Defiant Palestinians kept up the pressure on Israel, firing dozens of rockets and mortars at border communities. Two rockets struck close to the largest city in southern Israel, Ashdod, some 38 km from Gaza, reaching deeper into Israel than ever before.
Palestinian President Mahmoud Abbas, a fierce rival of Hamas, urged the group to renew a truce with Israel that collapsed last week. After meeting with Egyptian President Hosni Mubarak in Cairo, he told reporters: “We have warned of this grave danger and said that we should remove all pretexts used by Israel. We all hope to end the aggression and return to the calm. We want to protect Gaza.”
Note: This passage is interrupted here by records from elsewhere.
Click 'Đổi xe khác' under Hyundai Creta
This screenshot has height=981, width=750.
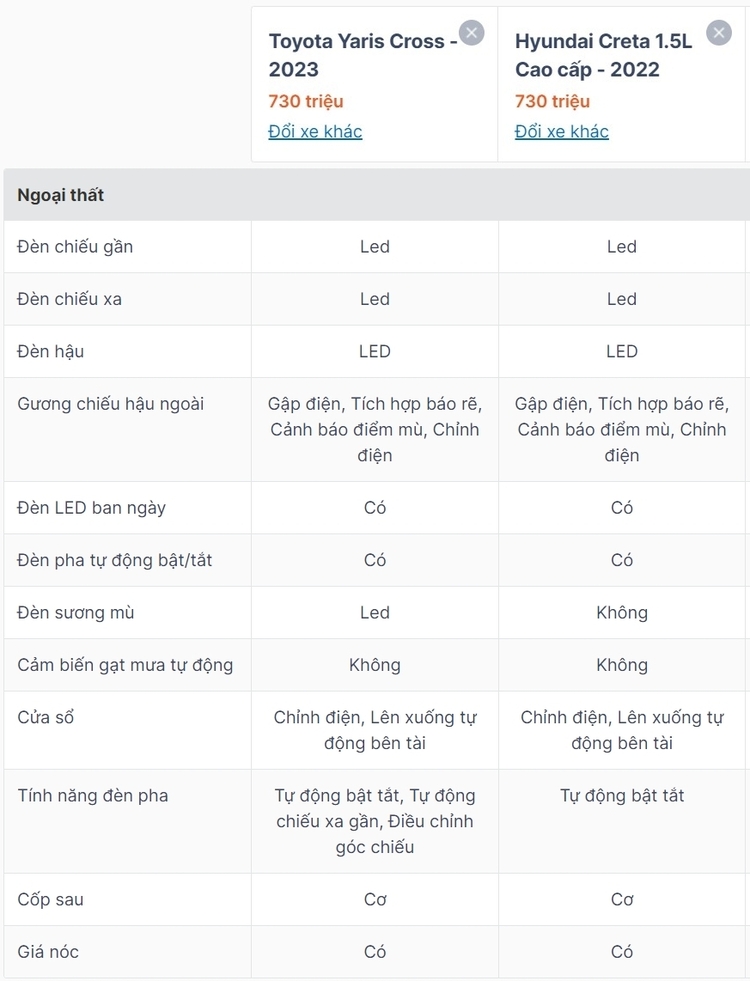(562, 131)
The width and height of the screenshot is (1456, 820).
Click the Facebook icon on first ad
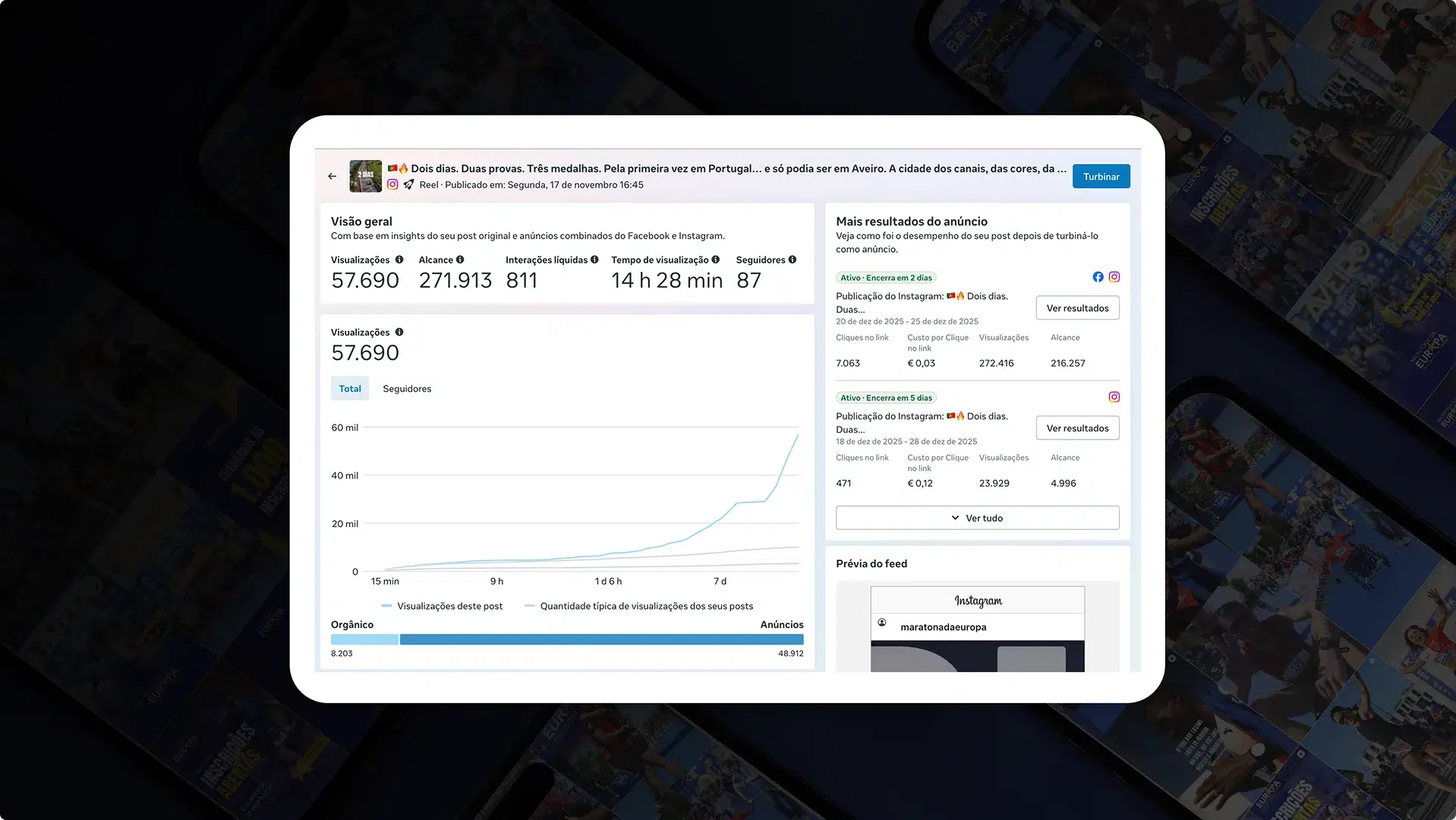pyautogui.click(x=1098, y=277)
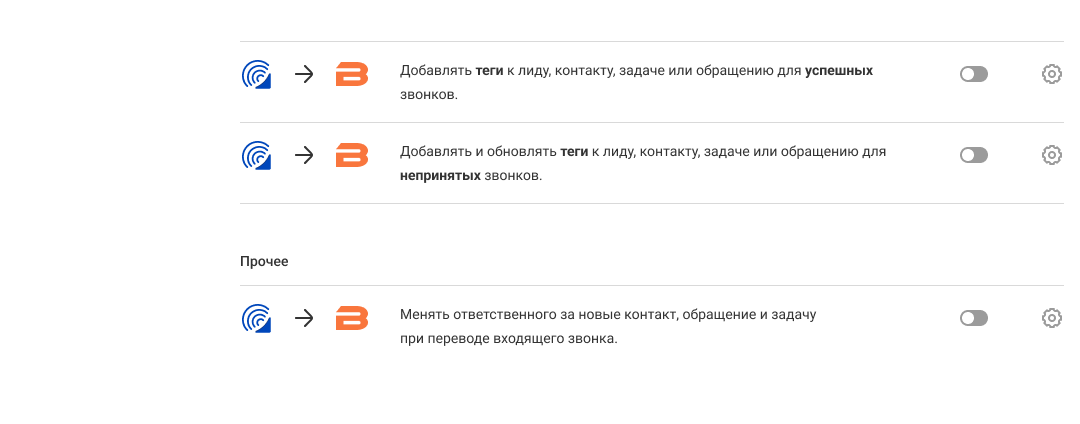This screenshot has height=424, width=1080.
Task: Click arrow icon in successful calls row
Action: (x=304, y=74)
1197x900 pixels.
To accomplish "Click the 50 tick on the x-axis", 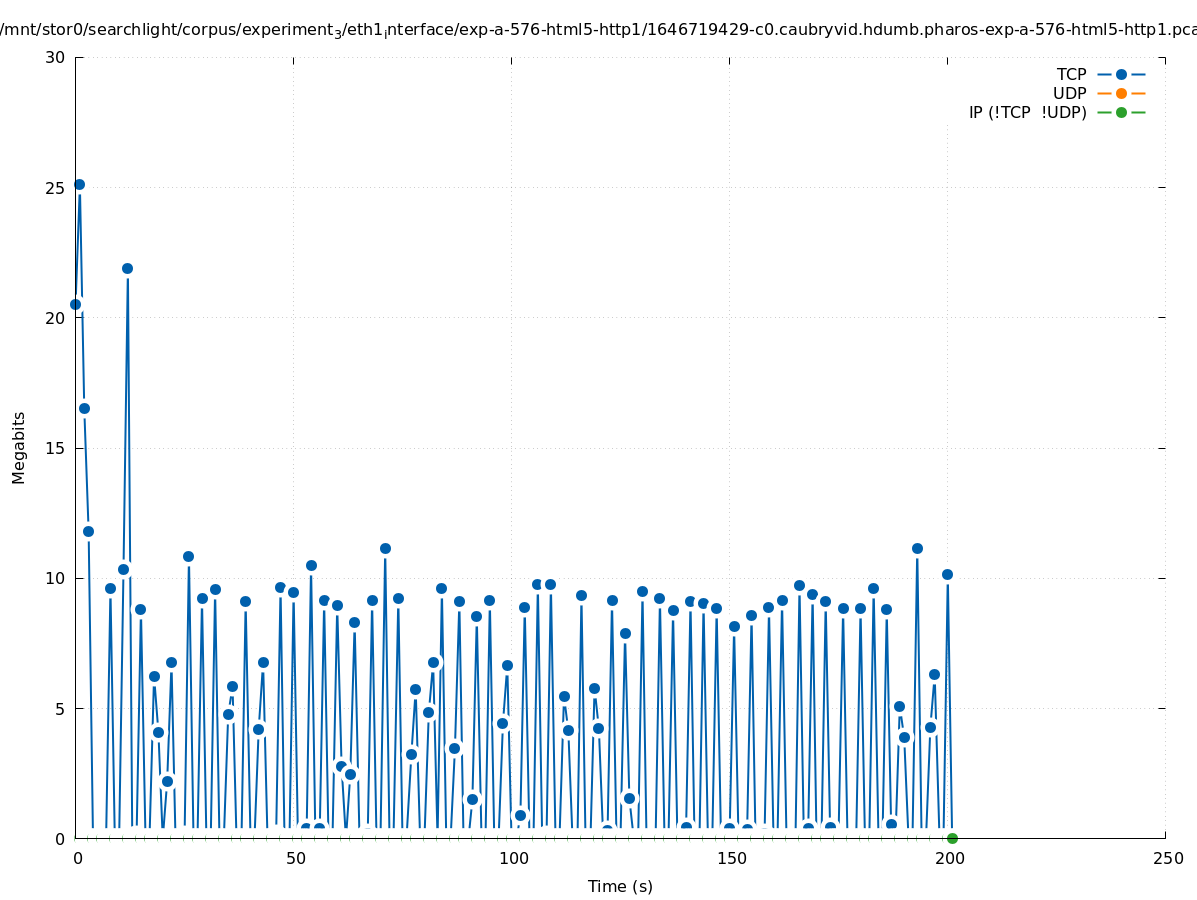I will 294,858.
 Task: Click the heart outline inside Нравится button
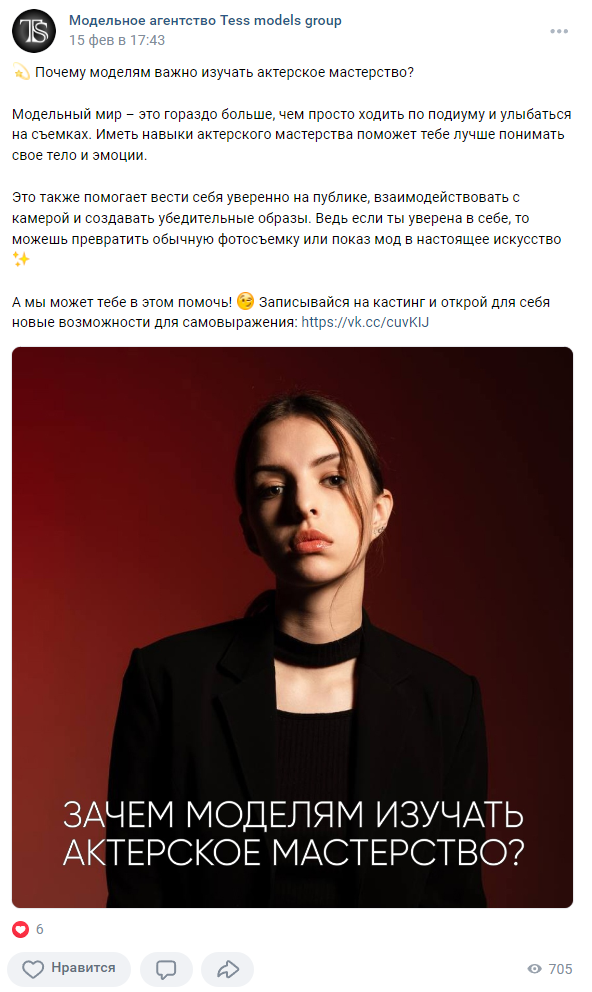33,969
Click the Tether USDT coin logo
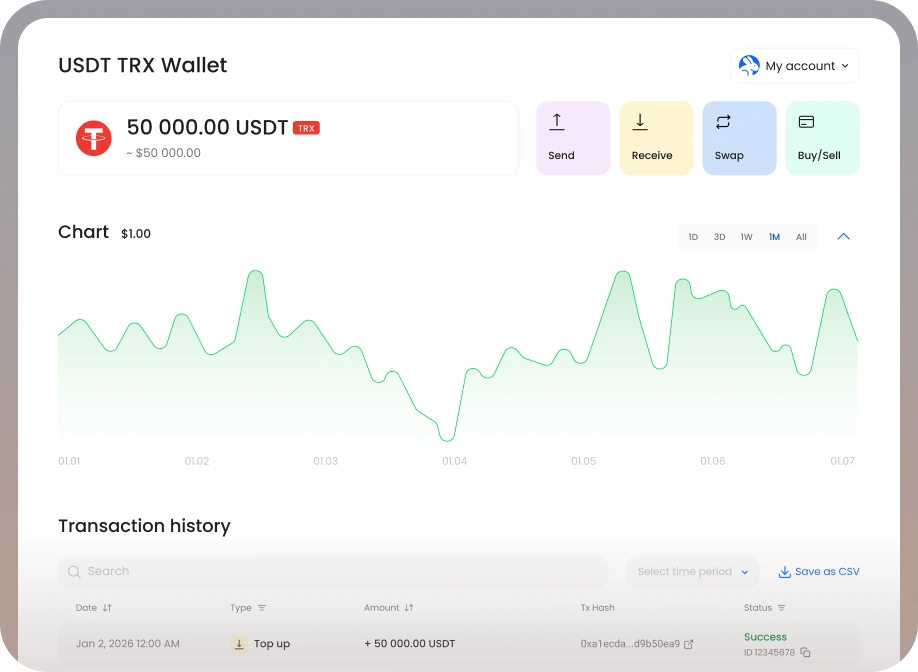 [x=94, y=138]
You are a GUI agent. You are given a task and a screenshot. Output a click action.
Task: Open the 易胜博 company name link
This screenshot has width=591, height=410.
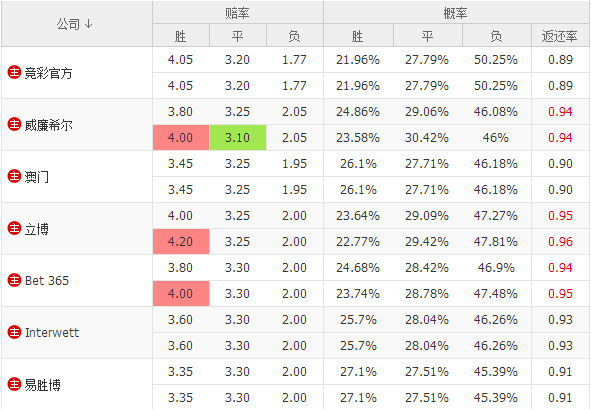[x=43, y=385]
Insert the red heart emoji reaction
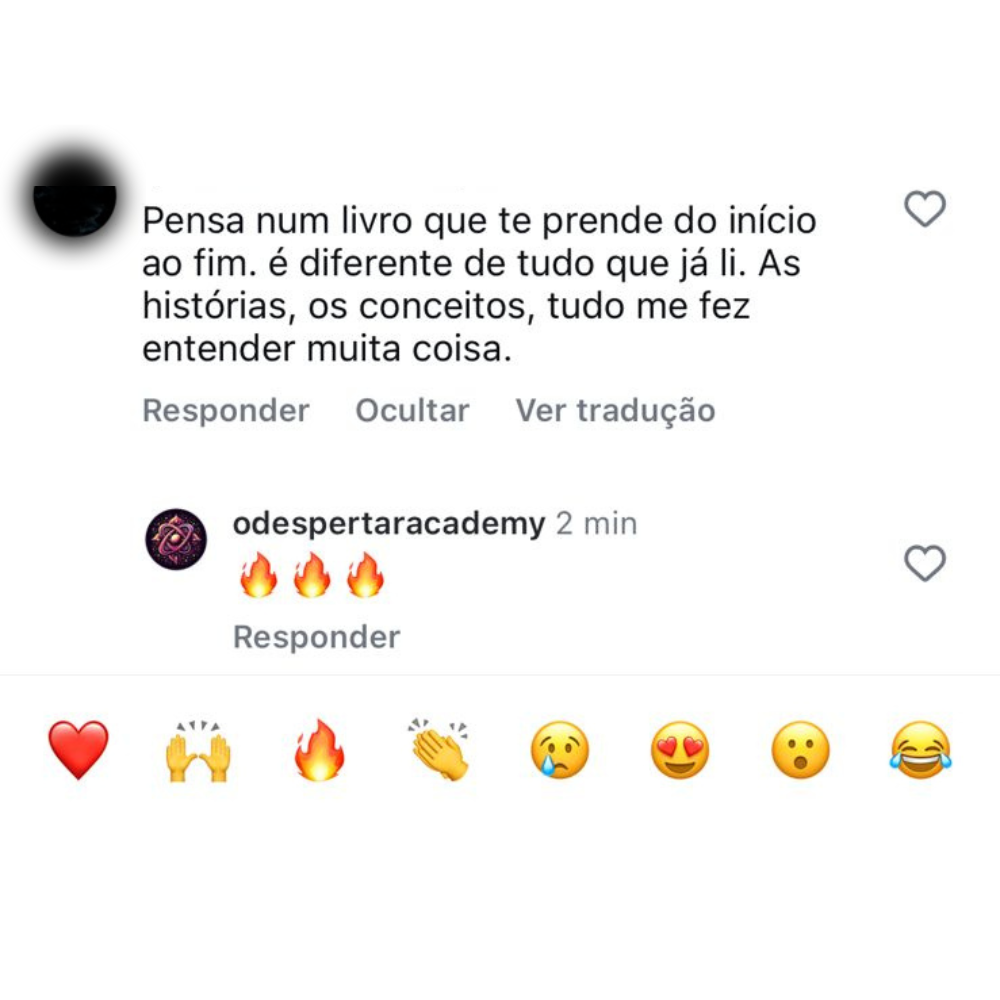The height and width of the screenshot is (1000, 1000). (78, 750)
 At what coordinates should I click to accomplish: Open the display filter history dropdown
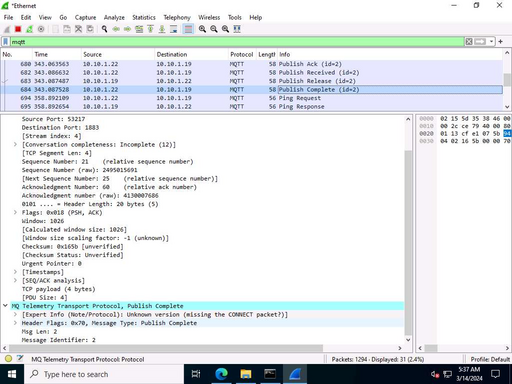click(x=491, y=42)
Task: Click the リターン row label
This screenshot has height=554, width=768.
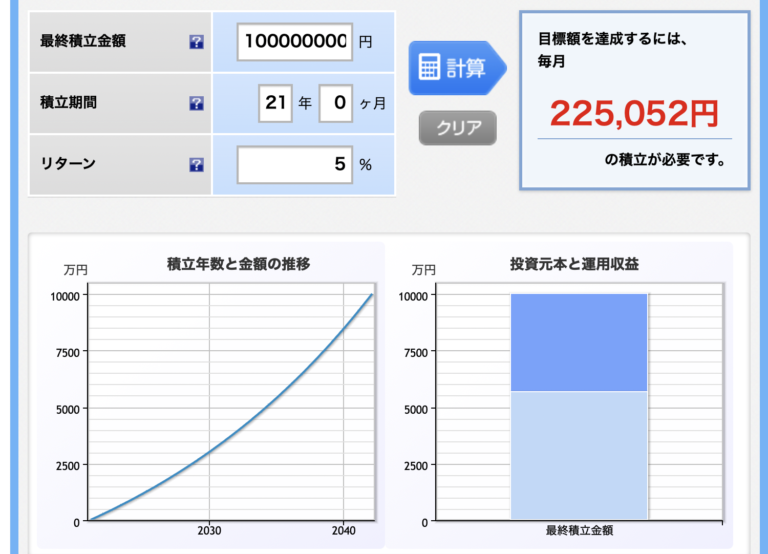Action: (x=68, y=164)
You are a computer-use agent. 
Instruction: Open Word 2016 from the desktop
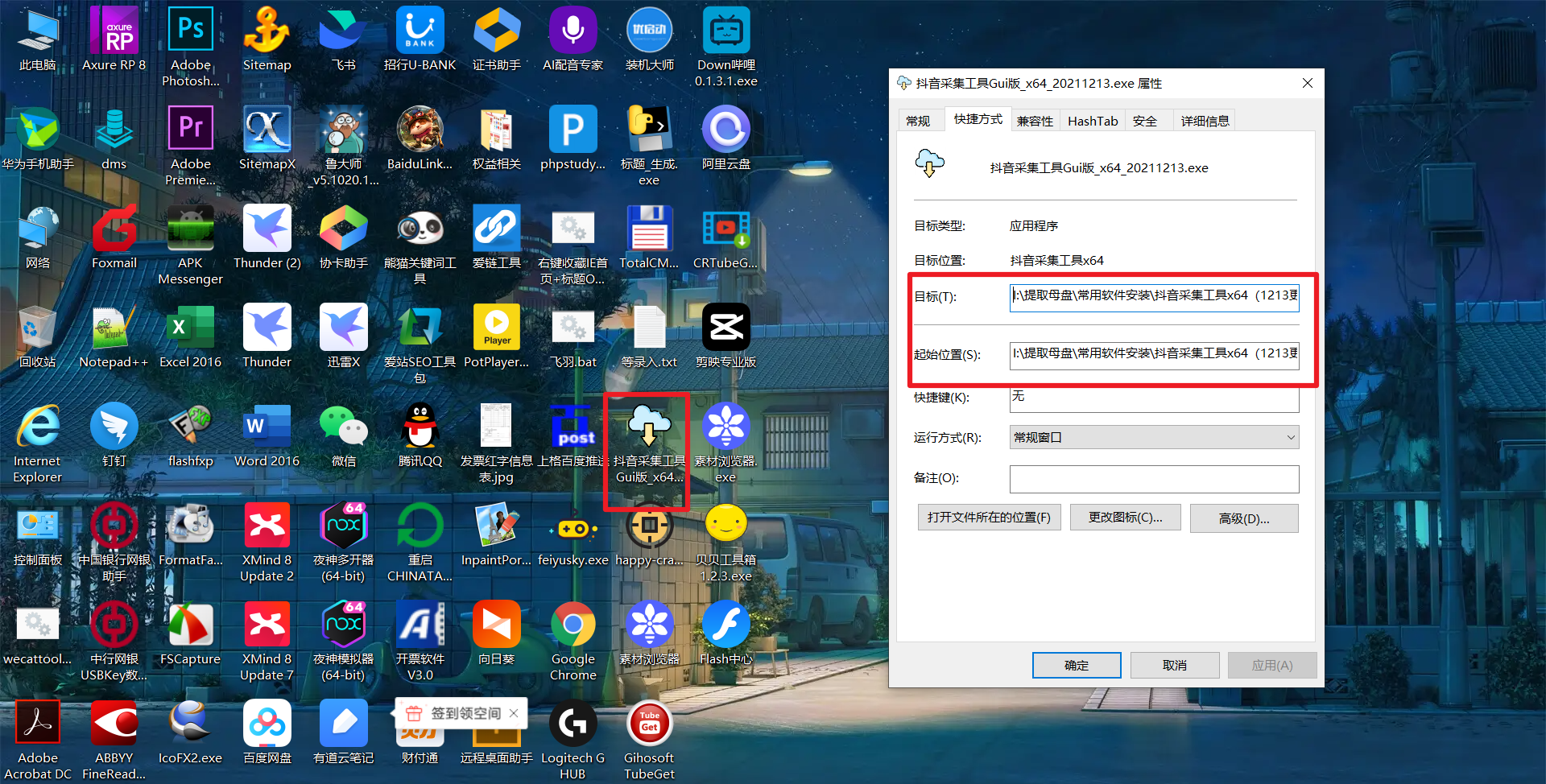[267, 427]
Egyptian Foreign Minister Ahmed Aboul Gheit said a renewal of the truce should be a priority. “There has been a calm and we should work to restore it,” said Aboul Gheit. Deputy Hamas leader Moussa Abu Marzouk dismissed such talk and blasted Egypt for what he said was its attempt to weigh the actions of both sides equally.
“Those who are calling for calm should tell the Zionist enemy to end the aggression,” Abu Marzouk told Hezbollah’s Al-Manar TV from the Syrian capital of Damascus.
Egyptian police fired in the air near the Gaza border town of Rafah yesterday to prevent Palestinians entering Egypt after Israel launched airstrikes to destroy tunnels along the tense frontier.
“Dozens of civilians tried to break through the Barahma crossing after Israel launched airstrikes along the Gaza-Egypt border. They were repelled by Egyptian police firing in the air,” the official said. Some Palestinians managed to climb over the border wall into Egypt.
Tensions on the border crossing, Gaza’s only one to bypass Israel, had risen during the day, with Egypt blaming Hamas for not letting wounded Palestinians through and Hamas asking for medical aid to be handed over.
Hamas said it was drawing up lists of the wounded but it was proving difficult to transport them to the border because of the seriousness of their injuries and ongoing Israeli strikes. Several truckloads of aid are also waiting to be allowed into the Gaza Strip, an Egyptian security official said.